Ejercicio:
Responda a partir del fragmento sobre La escopeta de Hemingway:
(a) ¿Qué editorial publica La escopeta de Hemingway?
(b) ¿En qué ciudad y en qué época sitúa Juanjo Braulio a Hemingway en La mujer del vestido azul turquesa?
(c) ¿Qué tipo de escenario le concede Paco Gómez Escribano a Hemingway en Final abierto?

Fragmento citado:
Determinar si los cuentos que aglutina La escopeta de Hemingway, editada por Calambur Narrativa, siguen o no los consejos de Poe, es tarea de cada lector, así que antes tendrán que leerlos.
La escopeta de Hemingway la integran cuatro relatos obra de, en palabras del propio Bennasar, «un póquer de ases de escritores de la nueva narrativa contemporánea».
En La mujer del vestido azul turquesa, Juanjo Braulio «nos sitúa a Hemingway en una Valencia de finales de los años cincuenta y a un Hemingway ya mayor como protagonista». Toros, buenas viandas y alcohol. Sexagenario ya, sí, pero aún conquistador («Me gustaría más -le cortó mientras parapetaba una sonrisa picara tras el whisky- que me llamara Ernest, o Papa, como hacen todos mis amigos. Y también mis amantes»). El que tuvo retuvo. Una clase magistral sobre la Fiesta.
En Final abierto, Paco Gómez Escribano, «cómo no podía ser de otra manera, lleva hacia su género el relato (…) con Hemingway de trasfondo». El autor declina meterse en la piel de Ernest, y en su cuento de drogatas, boxeadores, fulanas y demás fauna chunga (de esa que se comunica a base de putos, cojones, “joderes”, e hijos de perra), únicamente le concede al Premio Nobel, y eso casi a regañadientes, un lugar casual en uno de los escenarios habituales, un bar en este caso, en los que transcurren sus historias de barrio («El tipo mira por encima de mi cabeza. Debe de estar mirando la fotografía enmarcada de Hemingway que hay en la pared (…) ¿Es que no hay más escritores?»). Adiós [en este caso Hola] a las armas.

Material mostrado:
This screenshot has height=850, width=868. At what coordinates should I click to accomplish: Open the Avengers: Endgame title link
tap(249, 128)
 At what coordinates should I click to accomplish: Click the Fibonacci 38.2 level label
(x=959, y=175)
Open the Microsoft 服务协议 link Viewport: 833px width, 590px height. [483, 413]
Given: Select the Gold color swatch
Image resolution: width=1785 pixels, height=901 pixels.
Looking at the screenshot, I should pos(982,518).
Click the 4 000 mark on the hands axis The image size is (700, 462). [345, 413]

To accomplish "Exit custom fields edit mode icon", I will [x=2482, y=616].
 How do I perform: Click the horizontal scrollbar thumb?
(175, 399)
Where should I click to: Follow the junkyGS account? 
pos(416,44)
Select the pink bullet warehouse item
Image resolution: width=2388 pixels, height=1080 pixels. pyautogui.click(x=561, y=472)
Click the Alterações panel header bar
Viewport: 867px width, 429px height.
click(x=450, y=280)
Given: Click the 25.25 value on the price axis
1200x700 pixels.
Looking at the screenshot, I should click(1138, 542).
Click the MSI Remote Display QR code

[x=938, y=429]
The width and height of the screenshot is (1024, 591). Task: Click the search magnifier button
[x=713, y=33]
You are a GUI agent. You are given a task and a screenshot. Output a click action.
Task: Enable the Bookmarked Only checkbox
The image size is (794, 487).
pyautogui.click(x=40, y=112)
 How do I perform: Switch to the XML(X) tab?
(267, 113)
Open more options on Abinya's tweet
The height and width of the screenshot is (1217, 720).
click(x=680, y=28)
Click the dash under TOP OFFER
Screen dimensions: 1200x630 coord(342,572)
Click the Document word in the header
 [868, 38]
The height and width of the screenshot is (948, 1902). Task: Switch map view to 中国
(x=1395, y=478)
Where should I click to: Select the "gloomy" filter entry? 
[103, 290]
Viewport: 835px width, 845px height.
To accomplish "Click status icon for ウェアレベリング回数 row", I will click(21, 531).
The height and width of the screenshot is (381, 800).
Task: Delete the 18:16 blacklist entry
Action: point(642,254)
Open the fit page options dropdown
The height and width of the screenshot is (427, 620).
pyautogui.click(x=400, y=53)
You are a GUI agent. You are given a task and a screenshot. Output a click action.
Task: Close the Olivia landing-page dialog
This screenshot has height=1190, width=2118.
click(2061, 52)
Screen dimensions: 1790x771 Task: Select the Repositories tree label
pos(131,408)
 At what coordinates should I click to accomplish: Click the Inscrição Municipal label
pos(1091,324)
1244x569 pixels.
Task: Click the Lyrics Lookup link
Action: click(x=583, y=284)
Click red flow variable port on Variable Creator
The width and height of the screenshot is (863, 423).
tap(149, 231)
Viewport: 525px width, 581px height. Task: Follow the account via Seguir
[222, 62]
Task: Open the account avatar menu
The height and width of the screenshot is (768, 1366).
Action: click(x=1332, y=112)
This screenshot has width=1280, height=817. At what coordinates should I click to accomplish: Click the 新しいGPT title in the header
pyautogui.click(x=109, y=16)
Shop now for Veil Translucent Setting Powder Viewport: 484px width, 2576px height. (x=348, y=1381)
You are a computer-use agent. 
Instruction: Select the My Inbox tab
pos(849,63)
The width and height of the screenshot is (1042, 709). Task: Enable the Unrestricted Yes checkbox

Resultado del ejercicio:
(a) Calambur Narrativa.
(b) En Valencia, a finales de los años cincuenta.
(c) Un lugar casual en uno de los escenarios habituales de sus historias de barrio. En este caso es un bar.